Now, the sentence “Papa ate the caviar with a spoon” becomes
(ROOT (S (NP (NN Papa)) (VP (VBD ate) (NP (DT the) (NN caviar)) (PP (IN with) (NP (DT a) (NN spoon)))) (. .))) “
We can visualise this with the nltk package
2. Converting the parse tree into a series of instructions
We build a Tree-LSTM from our understanding of how a standard RNN works. In contrast to the standard RNN which takes in the input from the previous time step, the tree-LSTM will take inputs from the hidden states of its child cell as described by the syntatic parse.
This implementation is heavily influenced by stack-reduce-parsing. However unlike stack-reduce which processes things sequentially from the stack, our instructions allow us to combine the current representations at every position of the stack.
We need to
- Maintain a stack with word and phrase representations to process
- Instructions on what to combine
- Update the stack accordingly
To extract the instructions, we rely on the nltk tree package. The cnf tree is encoded as a series of binary branching instructions, 0
indicates branch left and 1
indicates branch right. Based on the binary branching tree above, we can work out what each position refers to.
Taking the leaves as example:
- ‘Papa’: Left(0)-Left(0)-Left(0).
- ‘Caviar’: Left(0)-Right(1)-Left(0)-Right(1)-Right(1)-Left(0).
We can encode every tree position in this fashion.
treepositions
has parameters postorder
and preorder
, which corresponds to different types
of depth-first search. We use the pre-order search order for this implementation.
The buffer is given by tree.treepositions('postorder')

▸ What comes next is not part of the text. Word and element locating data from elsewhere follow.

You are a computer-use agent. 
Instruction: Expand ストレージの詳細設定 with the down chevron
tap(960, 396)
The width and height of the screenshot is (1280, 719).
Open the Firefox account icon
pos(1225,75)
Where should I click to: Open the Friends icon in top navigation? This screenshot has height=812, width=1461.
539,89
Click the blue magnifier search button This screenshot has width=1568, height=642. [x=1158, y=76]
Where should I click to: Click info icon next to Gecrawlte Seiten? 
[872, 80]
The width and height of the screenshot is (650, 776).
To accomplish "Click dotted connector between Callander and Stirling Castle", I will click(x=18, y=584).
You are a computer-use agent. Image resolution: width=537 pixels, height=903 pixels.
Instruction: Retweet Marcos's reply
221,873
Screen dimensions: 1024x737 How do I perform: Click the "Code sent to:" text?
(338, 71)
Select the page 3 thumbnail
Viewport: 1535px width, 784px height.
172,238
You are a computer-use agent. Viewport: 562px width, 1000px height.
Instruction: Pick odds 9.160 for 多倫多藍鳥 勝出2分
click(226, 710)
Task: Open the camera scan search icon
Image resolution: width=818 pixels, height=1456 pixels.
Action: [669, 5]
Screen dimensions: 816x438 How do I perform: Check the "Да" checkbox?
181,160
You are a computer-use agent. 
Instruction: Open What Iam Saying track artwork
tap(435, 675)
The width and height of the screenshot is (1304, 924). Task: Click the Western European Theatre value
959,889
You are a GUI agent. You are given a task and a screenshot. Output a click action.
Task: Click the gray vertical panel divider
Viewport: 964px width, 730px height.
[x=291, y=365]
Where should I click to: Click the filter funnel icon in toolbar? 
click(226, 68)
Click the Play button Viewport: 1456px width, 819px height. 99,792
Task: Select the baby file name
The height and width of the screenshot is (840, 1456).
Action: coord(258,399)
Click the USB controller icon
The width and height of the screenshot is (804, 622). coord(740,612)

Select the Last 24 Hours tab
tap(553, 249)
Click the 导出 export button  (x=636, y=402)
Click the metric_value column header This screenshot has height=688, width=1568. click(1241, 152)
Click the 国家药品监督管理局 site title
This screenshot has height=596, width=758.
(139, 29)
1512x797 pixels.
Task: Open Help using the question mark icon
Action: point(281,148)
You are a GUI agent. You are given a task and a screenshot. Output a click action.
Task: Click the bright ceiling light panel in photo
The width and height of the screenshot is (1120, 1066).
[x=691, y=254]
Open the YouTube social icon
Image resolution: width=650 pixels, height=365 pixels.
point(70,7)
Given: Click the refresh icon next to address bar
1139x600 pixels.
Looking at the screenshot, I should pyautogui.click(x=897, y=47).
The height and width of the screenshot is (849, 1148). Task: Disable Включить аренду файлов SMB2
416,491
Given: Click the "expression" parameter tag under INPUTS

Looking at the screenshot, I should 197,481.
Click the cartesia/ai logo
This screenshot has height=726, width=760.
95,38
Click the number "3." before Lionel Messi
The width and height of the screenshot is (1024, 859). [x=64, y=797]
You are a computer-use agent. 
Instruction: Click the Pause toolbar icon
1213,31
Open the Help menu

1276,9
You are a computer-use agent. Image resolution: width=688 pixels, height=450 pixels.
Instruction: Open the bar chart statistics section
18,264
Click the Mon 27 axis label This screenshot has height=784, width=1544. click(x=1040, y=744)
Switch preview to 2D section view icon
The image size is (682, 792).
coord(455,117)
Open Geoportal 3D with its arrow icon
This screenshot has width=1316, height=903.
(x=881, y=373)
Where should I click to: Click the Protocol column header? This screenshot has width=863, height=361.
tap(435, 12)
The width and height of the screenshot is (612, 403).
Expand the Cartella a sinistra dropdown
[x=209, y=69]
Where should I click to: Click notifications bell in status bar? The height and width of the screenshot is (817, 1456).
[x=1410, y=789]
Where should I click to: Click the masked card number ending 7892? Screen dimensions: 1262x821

. For each element in the buffer, if it
is a leaf, add it to the stack to process. If not, get the stack-positions of all its children, and replace the children on the stack with the parent element. After processing each non-leaf buffer element, increment a sequence of actions. The action sequence can either be unary(single element) or binary(tuple), which informs us which stack positions should be progressively fed as input to the neural network starting from the leaves(words).
3. Composing RNNs
Unlike standard RNN modules hich take in a sequence, we have to progressively combine inputs as specified by the action sequence, therefore all our RNN units are maintained at the cell level. The architecture consists of
- two identical LSTM cells for combining the child nodes of the tree.
- a final layer
- initialisation layers for hidden and cell units of LSTM
While looping over the action sequence, we update our stack after each action with the new input, hidden cell, lstm cell: (x, (hx, cx))
, noting that beyond the leaf nodes, x
is simply a zero tensor because we only need to consider hx
as inputs to the next cell.
We also need to maintain the stack with update and delete actions the same way we did previously when getting instructions from the parse tree.
In this example we combine child cells by simply summing them together, but there are of course more sophisticated ways of combining cells by doing clever things with the gating mechanism of the LSTM (Tai et al., 2015).
References
Tai, K. S., Socher, R., & Manning, C. D. (2015). Improved semantic representations from
tree-structured long short-term memory networks. arXiv preprint arXiv:1503.00075.
Dyer, C., Ballesteros, M., Ling, W., Matthews, A., & Smith, N. A. (2015). Transition-based dependency
parsing with stack long short-term memory. arXiv preprint arXiv:1505.08075.
Kiperwasser, E., & Goldberg, Y. (2016). Easy-first dependency parsing with hierarchical tree LSTMs. Transactions of the Association for Computational Linguistics, 4, 445-461. arXiv preprint.